The French Connection is an adaptation of Robin Moore’s 1969
book of the same name, which told the true story of NYPD detectives Eddie Egan
and Sonny Grosso, who broke up a notorious New York drug operation and
confiscated thirty-two million pounds worth of heroin. Egan and Grosso served
as technical advisors on the movie, incorporating their own phrasing into
Ernest Tidyman’s script - their film counterparts Gene Hackman (who was not
the director’s first choice – Friedkin originally wanted Jackie Gleason) and
Roy Scheider spent a month patrolling with Egan so they could get closer to
the characters they were portraying. It’s probably best known for having one of
the tensest car chases in the history of film, but The French Connection is so
much more than that – both an intense character study and essay on the price of
corruption.
In a 2015 interview with the film’s director, William
Friedkin, he reflected on the making of the film: “We were mostly influenced by
the European films of the 1960s. The French new wave; Italian neo-realism;
Kurosawa and other Japanese filmmakers. We were inspired by them and not bound
to any formula. The French Connection, for all its success, was a real
departure for a cop film, which was why it took us two years to get it made.”
“The chase scene was never in (the) script. I created
that…with the producer Philip D’Antoni…we walked out of my apartment, headed south in Manhattan and we kept walking until we came up with that chase scene,
letting the atmosphere of the city guide us. The steam coming off the street,
and sound of the subway rumbling beneath our feet - the treacherous traffic on
crowded streets. Nobody ever asked to see a script. We went three hundred
thousand over (the) million and a half dollar budget, and they (the studio)
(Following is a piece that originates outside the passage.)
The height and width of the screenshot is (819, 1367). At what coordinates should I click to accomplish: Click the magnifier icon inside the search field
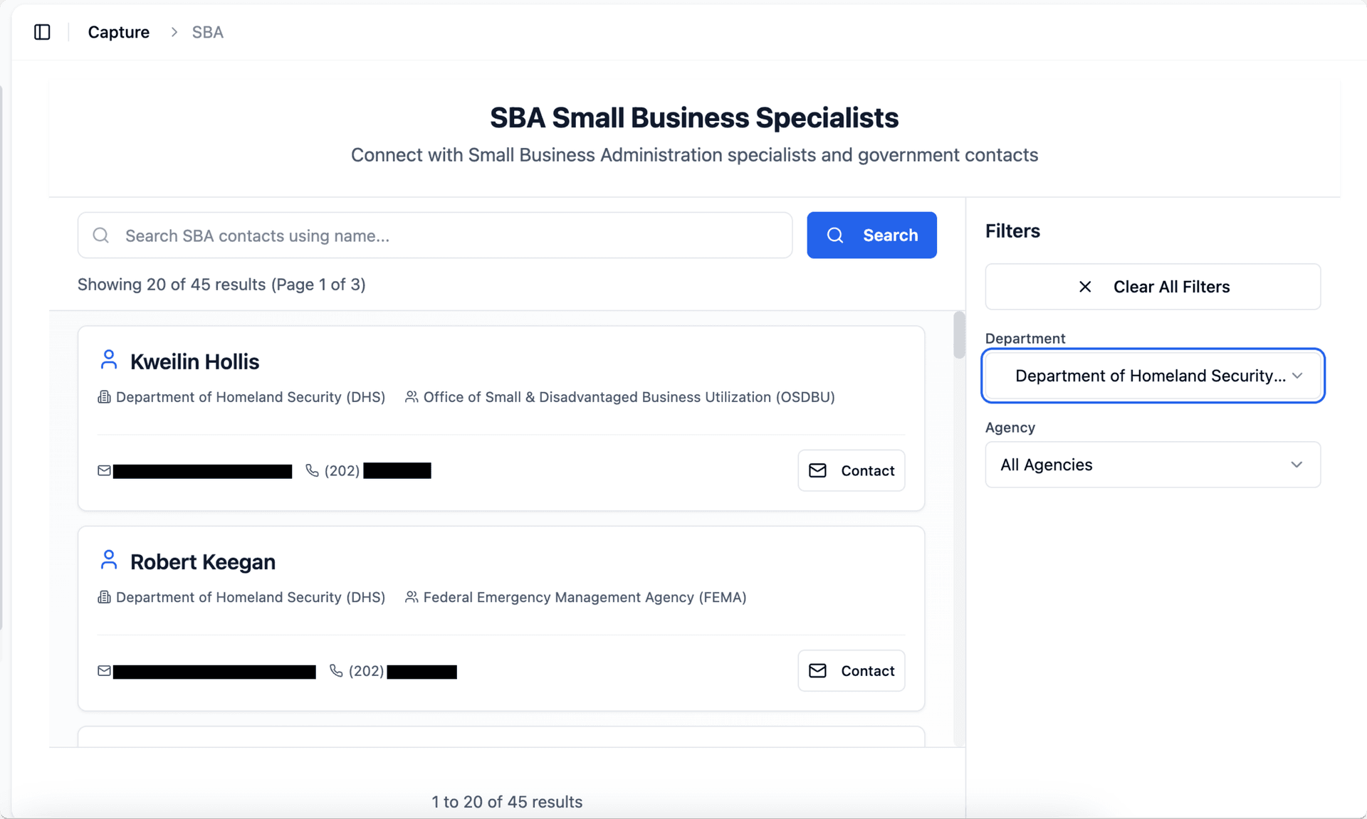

wanted to kill me every day for that.”
Friedkin hasn’t always been the most reliable of documenters
of his own films, and probably the greatest thing about The French Connection
is that, while he makes it sound like it was made up as he went along, it’s
actually a meticulously plotted movie without a wasted shot, which played its
own part in changing the future of film.
I agree, it's a fantastic film, and certainly a huge influence on the wave of Italian poliziottesco films that followed in its wake. Seeing the film today, it still feels raw - that scene where Doyle and Russo shakedown the black bar is so casual in its racism, it's jolting even by contemporary cop show standards. I like the sequel very much too.
ReplyDeleteThanks Wes - agreed re II. Friedkin's output between 1968 - 1978 was consistently challenging and satisfying. Sadly he went off the boil afterwards, but what a decade!